Before moving on, let's mention some gotchas to be avoided when using sequential plate. Consider the following variant of the above code snippet:

In [None]:
# WARNING do not do this!
my_reified_list = list(pyro.plate("data_loop", len(data)))

for i in my_reified_list:
    
    pyro.sample("obs_{}".format(i), dist.Bernoulli(f), obs=data[i])

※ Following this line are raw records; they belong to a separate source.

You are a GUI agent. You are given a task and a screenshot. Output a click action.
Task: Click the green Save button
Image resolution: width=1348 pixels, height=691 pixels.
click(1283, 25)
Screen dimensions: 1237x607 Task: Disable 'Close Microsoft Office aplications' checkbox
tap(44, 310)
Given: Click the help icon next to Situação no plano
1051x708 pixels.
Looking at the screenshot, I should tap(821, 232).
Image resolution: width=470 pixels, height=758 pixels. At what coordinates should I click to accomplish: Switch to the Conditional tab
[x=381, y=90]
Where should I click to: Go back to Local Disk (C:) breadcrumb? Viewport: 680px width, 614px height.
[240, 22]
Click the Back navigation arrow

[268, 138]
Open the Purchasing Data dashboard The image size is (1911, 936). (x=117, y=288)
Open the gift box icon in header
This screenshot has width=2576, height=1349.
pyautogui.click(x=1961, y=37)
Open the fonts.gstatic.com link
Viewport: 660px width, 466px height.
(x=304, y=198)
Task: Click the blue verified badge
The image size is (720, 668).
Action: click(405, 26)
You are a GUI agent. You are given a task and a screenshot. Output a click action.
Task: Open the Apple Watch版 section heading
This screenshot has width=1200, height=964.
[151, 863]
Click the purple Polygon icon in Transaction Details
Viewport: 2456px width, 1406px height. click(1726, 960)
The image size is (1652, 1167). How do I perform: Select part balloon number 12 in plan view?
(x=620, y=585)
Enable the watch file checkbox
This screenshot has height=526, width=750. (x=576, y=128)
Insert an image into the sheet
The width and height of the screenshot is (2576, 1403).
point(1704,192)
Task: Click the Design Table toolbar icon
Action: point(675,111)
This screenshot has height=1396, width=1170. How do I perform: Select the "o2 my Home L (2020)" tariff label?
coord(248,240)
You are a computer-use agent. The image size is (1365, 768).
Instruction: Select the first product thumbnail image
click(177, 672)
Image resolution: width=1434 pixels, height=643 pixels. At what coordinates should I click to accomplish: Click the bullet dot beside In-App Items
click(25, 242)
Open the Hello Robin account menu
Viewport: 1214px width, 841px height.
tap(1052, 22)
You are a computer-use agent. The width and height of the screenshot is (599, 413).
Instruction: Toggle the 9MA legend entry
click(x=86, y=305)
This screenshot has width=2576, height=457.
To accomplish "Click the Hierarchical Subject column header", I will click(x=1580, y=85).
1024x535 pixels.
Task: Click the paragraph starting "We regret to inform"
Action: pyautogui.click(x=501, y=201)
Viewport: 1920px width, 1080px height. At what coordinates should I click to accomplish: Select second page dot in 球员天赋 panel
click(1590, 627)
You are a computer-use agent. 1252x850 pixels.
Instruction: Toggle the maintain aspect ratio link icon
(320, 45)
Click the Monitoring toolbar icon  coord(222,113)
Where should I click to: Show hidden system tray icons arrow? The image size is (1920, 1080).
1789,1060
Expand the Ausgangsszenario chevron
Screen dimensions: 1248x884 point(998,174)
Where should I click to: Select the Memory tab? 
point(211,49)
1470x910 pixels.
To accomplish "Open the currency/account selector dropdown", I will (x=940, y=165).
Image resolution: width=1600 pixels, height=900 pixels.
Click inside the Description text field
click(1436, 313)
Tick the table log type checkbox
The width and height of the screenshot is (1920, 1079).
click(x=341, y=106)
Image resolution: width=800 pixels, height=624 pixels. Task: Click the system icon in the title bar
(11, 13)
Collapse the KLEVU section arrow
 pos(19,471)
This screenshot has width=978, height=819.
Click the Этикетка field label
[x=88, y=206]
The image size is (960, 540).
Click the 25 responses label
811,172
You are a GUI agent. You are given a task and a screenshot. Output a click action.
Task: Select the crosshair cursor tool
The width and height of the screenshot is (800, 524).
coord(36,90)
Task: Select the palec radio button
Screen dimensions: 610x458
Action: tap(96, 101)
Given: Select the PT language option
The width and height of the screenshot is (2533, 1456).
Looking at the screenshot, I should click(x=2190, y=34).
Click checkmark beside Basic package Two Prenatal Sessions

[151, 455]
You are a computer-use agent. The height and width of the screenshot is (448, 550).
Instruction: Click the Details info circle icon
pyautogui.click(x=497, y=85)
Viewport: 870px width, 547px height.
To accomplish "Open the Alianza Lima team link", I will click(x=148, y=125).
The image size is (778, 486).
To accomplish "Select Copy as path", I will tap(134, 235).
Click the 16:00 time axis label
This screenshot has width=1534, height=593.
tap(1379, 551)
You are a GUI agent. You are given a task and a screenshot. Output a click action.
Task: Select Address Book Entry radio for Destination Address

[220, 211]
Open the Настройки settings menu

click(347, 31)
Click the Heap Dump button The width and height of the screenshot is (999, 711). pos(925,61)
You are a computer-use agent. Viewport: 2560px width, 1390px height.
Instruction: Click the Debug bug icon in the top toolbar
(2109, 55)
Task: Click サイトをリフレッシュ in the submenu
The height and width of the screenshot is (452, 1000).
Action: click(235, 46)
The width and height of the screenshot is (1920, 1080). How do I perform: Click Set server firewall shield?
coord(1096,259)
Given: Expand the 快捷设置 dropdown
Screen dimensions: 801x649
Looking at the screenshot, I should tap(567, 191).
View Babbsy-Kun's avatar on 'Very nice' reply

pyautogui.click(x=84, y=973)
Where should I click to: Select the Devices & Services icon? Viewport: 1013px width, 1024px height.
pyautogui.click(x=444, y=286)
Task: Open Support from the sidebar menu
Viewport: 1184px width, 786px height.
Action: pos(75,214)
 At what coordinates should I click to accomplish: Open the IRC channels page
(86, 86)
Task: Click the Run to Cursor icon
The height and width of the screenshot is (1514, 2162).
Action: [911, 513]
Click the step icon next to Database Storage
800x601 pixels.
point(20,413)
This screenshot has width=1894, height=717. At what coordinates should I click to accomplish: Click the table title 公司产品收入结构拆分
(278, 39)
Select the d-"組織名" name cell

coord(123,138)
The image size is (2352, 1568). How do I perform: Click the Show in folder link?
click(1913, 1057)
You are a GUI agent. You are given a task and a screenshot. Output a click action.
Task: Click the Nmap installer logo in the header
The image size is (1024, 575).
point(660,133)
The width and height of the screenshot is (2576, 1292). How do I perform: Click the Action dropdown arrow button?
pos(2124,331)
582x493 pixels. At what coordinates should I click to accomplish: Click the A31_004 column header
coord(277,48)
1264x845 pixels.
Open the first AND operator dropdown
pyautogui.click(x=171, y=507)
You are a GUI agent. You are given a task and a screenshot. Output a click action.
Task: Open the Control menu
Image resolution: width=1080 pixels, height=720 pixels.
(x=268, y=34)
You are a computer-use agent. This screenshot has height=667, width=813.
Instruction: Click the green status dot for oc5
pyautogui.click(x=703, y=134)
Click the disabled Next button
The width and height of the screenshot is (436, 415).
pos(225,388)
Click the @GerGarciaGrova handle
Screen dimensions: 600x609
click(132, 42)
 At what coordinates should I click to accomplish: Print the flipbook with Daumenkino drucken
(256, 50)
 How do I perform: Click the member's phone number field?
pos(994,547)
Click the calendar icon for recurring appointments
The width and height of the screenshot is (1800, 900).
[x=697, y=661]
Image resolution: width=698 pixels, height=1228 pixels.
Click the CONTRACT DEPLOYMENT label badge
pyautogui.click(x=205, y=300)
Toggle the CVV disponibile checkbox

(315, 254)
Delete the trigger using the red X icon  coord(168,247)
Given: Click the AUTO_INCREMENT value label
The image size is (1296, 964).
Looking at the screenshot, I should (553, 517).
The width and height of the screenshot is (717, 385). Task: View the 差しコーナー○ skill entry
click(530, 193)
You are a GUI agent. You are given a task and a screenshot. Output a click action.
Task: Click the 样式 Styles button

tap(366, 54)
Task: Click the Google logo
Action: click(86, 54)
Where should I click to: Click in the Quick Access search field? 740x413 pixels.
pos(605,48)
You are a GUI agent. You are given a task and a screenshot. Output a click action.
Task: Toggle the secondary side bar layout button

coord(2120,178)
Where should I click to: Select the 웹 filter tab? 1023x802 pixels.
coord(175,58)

This will not achieve the desired behavior, since **list()** will enter and exit the **data_loop** context completely before a single **pyro.sample** statement is called. Similarly, we need to take care not to leak mutable computations across the boundary of the context manager, as this may lead to subtle bugs. For example, **pyro.plate** is not appropriate for temporal models where each iteration of a loop depends on the previous iteration; in this case a range or **pyro.markov** should be used instead.

### Vectorized [plate]

Conceptually vectorized plate is the same as sequential plate except that it is a vectorized operation (as **torch.arange** is to **range**). As such it potentially enables large speed-ups compared to the explicit for loop that appears with sequential plate. Let's see how this looks for our running example. First we need data to be in the form of a tensor:

In [4]:
import torch
import pyro

data      = torch.zeros(10)
data[0:6] = torch.ones(6)  # 6 heads and 4 tails

In [None]:
with pyro.plate('observe_data'):
    
    pyro.sample('obs', pyro.distributions.Bernoulli(f), obs=data)

Let's compare this to the analogous sequential plate usage point-by-point: 

- both patterns requires the user to specify a unique name. 
- note that this code snippet only introduces a single (observed) random variable (namely obs), since the entire tensor is considered at once. 
- since there is no need for an iterator in this case, there is no need to specify the length of the tensor(s) involved in the plate context.

Note that the gotchas mentioned in the case of **sequential plate** also apply to **vectorized plate**.